Rosie, you see, knew Ellen's character pretty well. What she did not know and could not as yet know was this: that the Ellen of tomorrow might not be quite the Ellen of today; that life probably held experiences for Ellen that would at last make her look back on home and family with a new understanding and a feeling of genuine tenderness.
Ellen's train pulled out and Rosie watched it go with a sigh of relief. The chapter of Family Chronicles entitled Ellen was finished. That is, it was finished so far as any new interest was concerned. Yet, like the hand of a dead man touching the living through the clauses of a last will, so Ellen, though gone, continued to touch Rosie on a spot already sensitive beyond endurance.
Rosie had not spoken of George Riley during Ellen's last week. She had tried to suppress even the thought of him. Now the time was come when she had again to think of him, and she was so tired and weary of the whole problem that she felt unequal to the task of working out its solution.
"Do you know, Danny," she remarked that afternoon to her old friend, "I'd give anything to go off somewheres where I don't know anybody and where nobody knows me. I'm just so tired of this old town that I don't know what to do."
Danny nodded sympathetically. "I'm thinking you're in need of a little change, Rosie. Maybe you could go out to the country for a day or two at Thanksgiving."
Rosie knew perfectly well what Danny meant but, for conversational reasons, she asked: "Where in the country, Danny?"
"Well, I was thinking of the Riley farm.
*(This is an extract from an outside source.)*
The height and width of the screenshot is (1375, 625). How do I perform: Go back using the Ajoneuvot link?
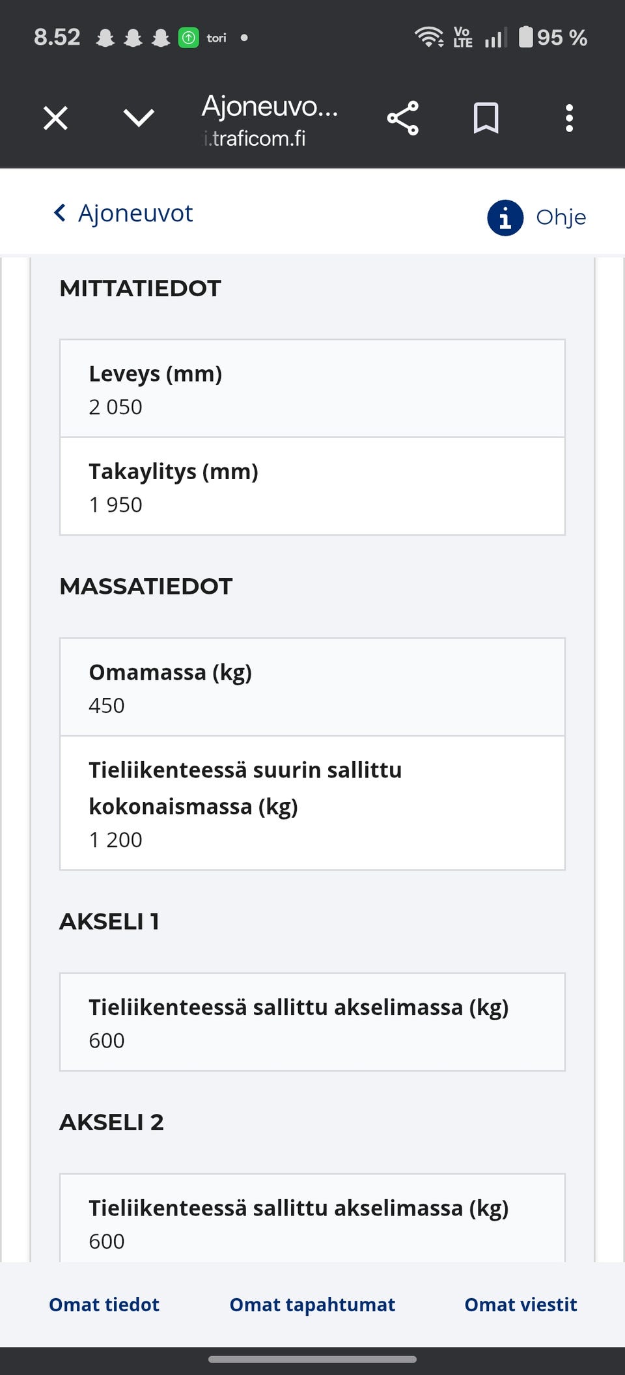pyautogui.click(x=135, y=213)
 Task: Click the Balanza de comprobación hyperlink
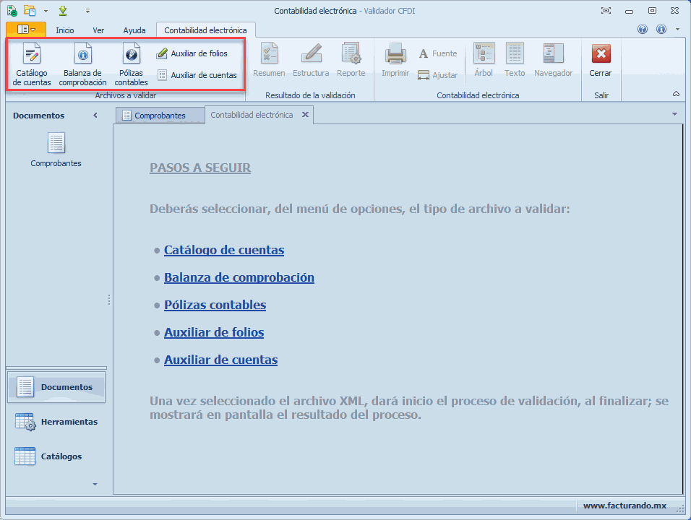[x=239, y=277]
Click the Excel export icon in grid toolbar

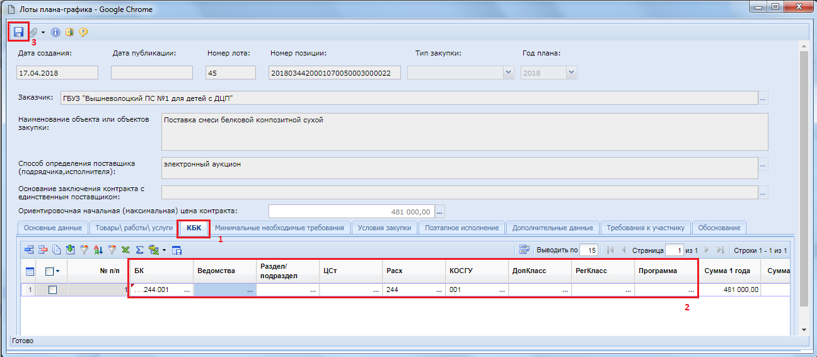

I'm sure Mrs. Riley would be crazy to have you."
Rosie shook her head. "I can't go out there because Jarge is coming here." She paused a moment. "He's coming to see Ellen. You know, Danny, he thinks he's engaged to Ellen."
"What!" Danny's little eyes blinked rapidly. "Don't he know yet that she's married to the other fella?"
"How can he know when no one's told him? Ellen said she would, but of course she didn't."
Danny's expression grew serious. "Rosie dear, he ought to be told! He ought t' have been told at once! You don't mean to say, Rosie, you'll let him come down on Thanksgiving without a word of warning?"
Rosie shrugged her shoulders. "I don't see that it's any of my business."
Danny looked at her sharply. "Why, Rosie dear, what's come over you?"
Rosie sighed. "I don't know, Danny. I'm just kind o' tired of things." She made a sudden change of subject. "Wisht I didn't have to go to school! I hate school this year. I don't see why I have to go, anyway. I'm not going to be a teacher."
There was no mistaking Rosie's dejection and Danny, instead of scoffing it away, accepted it quietly.
"I'm sorry to hear you say that about school, Rosie. I was thinkin' you'd be in High School next year."
"I would be, if I passed. Ellen went through High School, and now Terry's in the first year, and of course dad wants me to go, too. But I don't see why I should. You know, Danny, I'm not very bright in school. I'm not a bit like Janet. I've got to work awful hard just barely to pass. I don't think I'd have passed last year if Janet hadn't helped me. But I can cook and do a lot of things that Janet can't do. I know perfectly well I could never be a teacher, so I don't see the use of keeping on at school."
"You surprise me, Rosie!" Danny peered at her earnestly. "Do you think that's the only reason for going to school – so's to be a teacher?"
Rosie nodded. "I don't see any other."
"And what do you want to be, Rosie?"
"I don't want to be anything."
"Don't you want to do something?"
"No."
"But, Rosie dear, that's no way to talk. You know you can't sit through life with folded hands, doing nothing."